Taken from Indicee Webinar announcement here.


Ditch the data warehouse...

... and move all it's content into Hadoop clusters. For any reports built upon the data warehouse - find a solution on top of Hadoop. You may have to setup a report generation infrastructure - so canned reports are instantly available. You did or even do this for your existing reporting, too. But you will have the instant benefit of allowing skilled users to find new insights in the enterprise's data. 

  • Go back to the wish list for dimensions that there was never time and / or money to build them.
  • Go back to the reports that were not feasible or nice to have. 
  • Go back to insights the business was suspecting to have - but never go to because of... you know. 
  • Don't forget the requests made but postponed because that data mining software package was too expensive. 
  • Make your user community happy in regards of announcing that any query is now possible ... start with a hack a query workshop with your technical users and then an ask for any insight workshop with your business users and make sure there are no silly queries being excluded. Pretty sure you will run into some insights. 

... and add the enterprise OLTP data en route!

So why stop with de-commissioning the data warehouse? Doesn't most of the data come from the transactional systems in your enterprise anyway? So while you do changes in your ETL software to feed your Hadoop clusters - why stop with the information that was foreseen for the data warehouse? You will end up with limited data and thus limited insights if you follow that approach... So get all the data from the origination in the transactional systems to the destinations in your analytical system - your Hadoop clusters. Something truly revolutionary - as traditionally the insight questions triggered the transfer of data into facts and dimensions. Now you just move data from the transactional system to the analytical system... and execute the analysis on that later.

Wanted: Identifiers

But how would Hadoop do it's magic and combine the data. After all you can't relate something that is not related. So it's time to enrich your transactional data. Some examples:
  • Your customer master should include the website address of that business. In a batch job you can add the IP address (no need to confuse a business user displaying it). And web traffic starts making sense.
  • Your contacts should have email addresses and more social identifiers - like twitter and Facebook IDs. And your social data can get tied into your transactional contents.
  • Your employee records should have links to all user IDs you have in house - as well as all their social identifier you can get the employees to disclose. And your system usage gets meaningful.
  • ...

    Crazy - could you do it? LinkedIn and Facebook will help...

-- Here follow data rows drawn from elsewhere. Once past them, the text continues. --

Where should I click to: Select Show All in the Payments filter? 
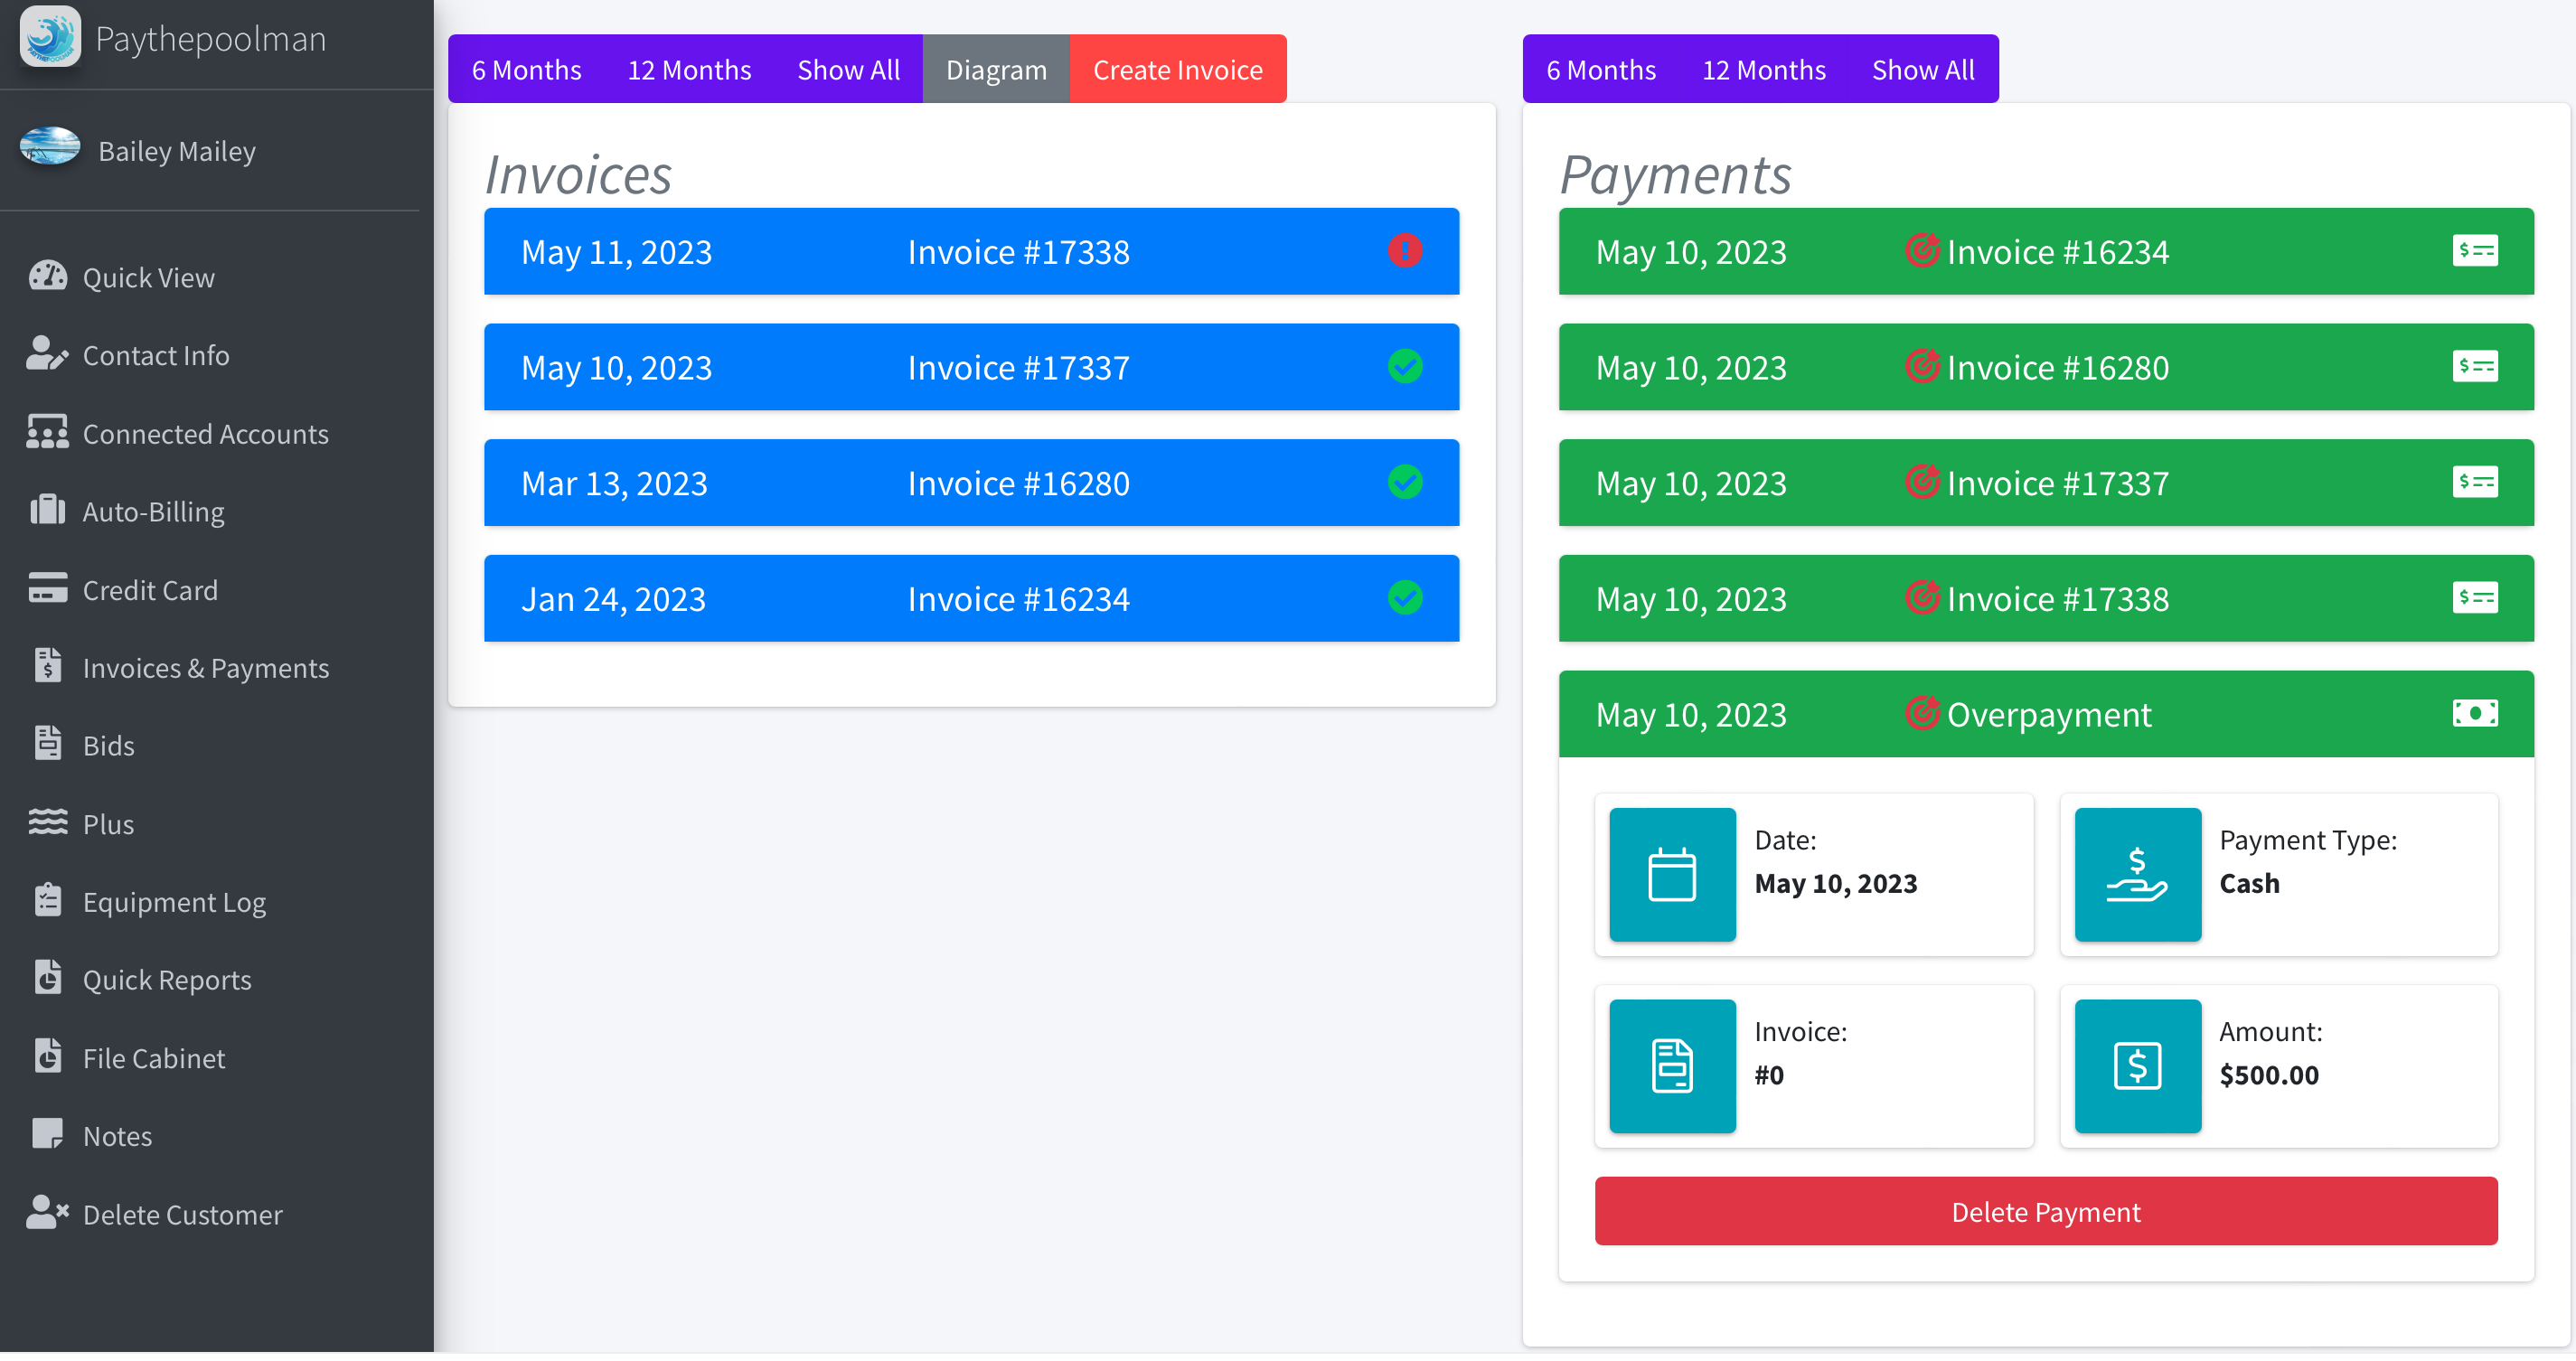coord(1922,69)
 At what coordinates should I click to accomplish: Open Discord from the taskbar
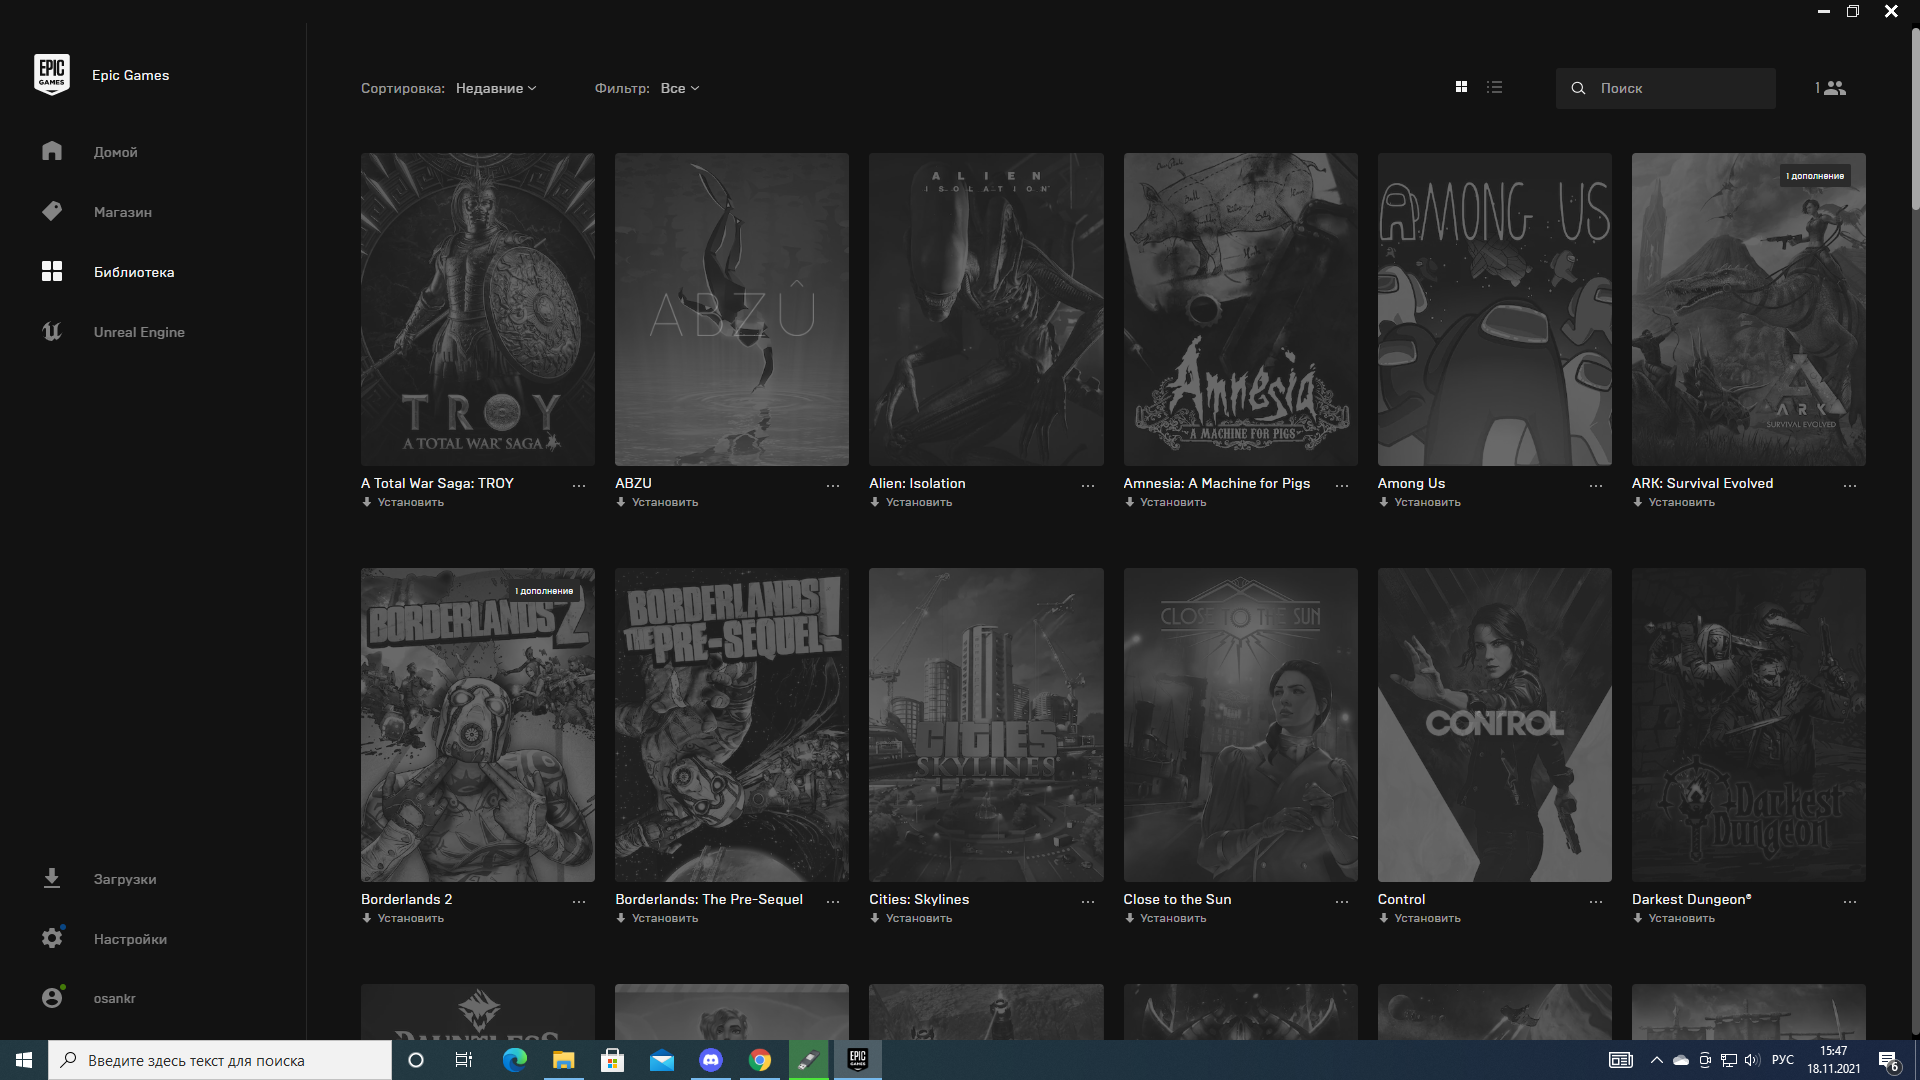tap(711, 1060)

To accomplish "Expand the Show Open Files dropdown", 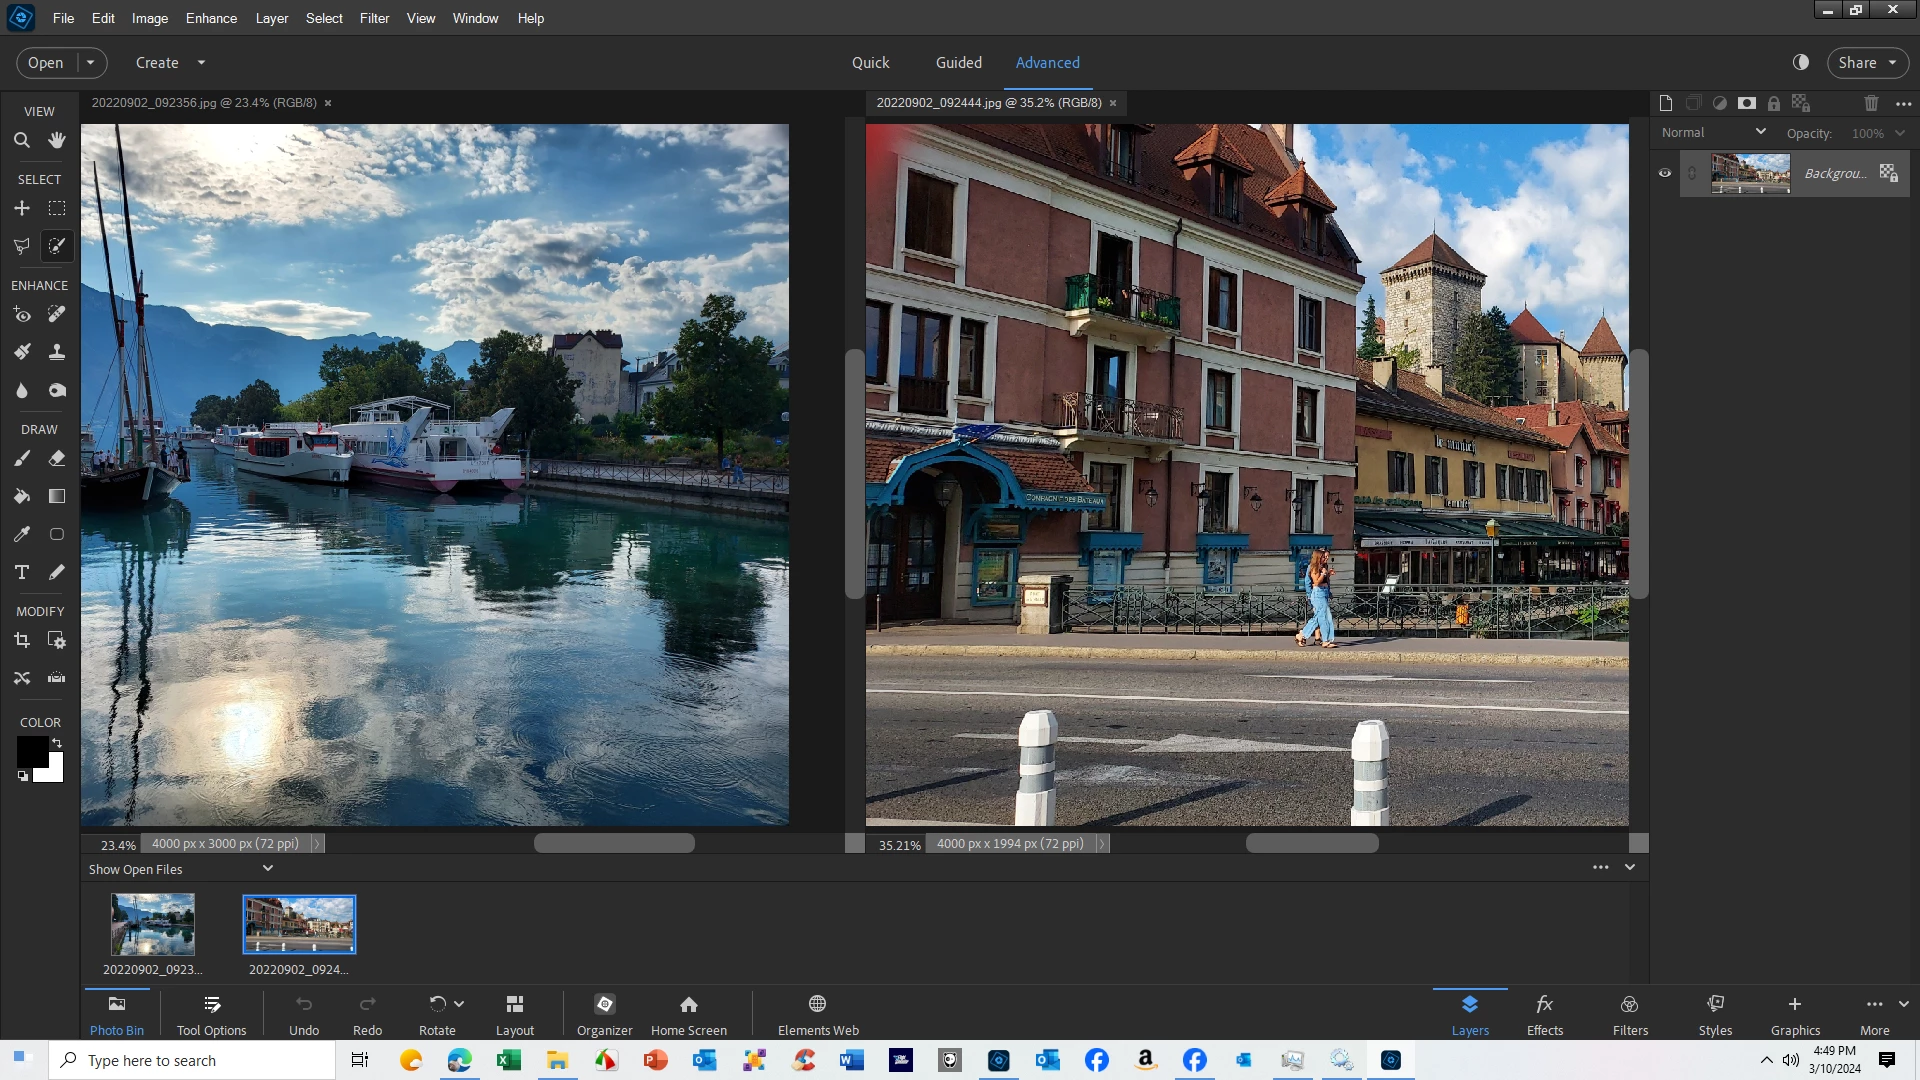I will tap(267, 868).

    The good news is, that the large internet properties are working hard on this, have larger problems to solve than the average enterprise and are ... opensourcing their tools. Just this week LinkedIn announced to opensource its DataBus code-that will help you to keep all the different operational stores in synch. A very good tool to run your Hadoop clusters in experimentation mode. 
    And as I mentioned above - performance is still a concern right now - but if it really matters to you - have a look at memcached (to which Facebook contributed), equally being open source. If it can serve 150 GB per second from a cluster of flash memory servers at Facebook - it should give you some confidence, that the Hadoop performance problem is addressable today and will be put to bed soon for good.

    MyPOV:

    The purpose of this post was to push the needle from what is possible today, imposed by conventional wisdom - to what will be possible soon - and could be done by an agressive - type A company (as Gartner calls them) today. Well ok, I would experiment on it first, too.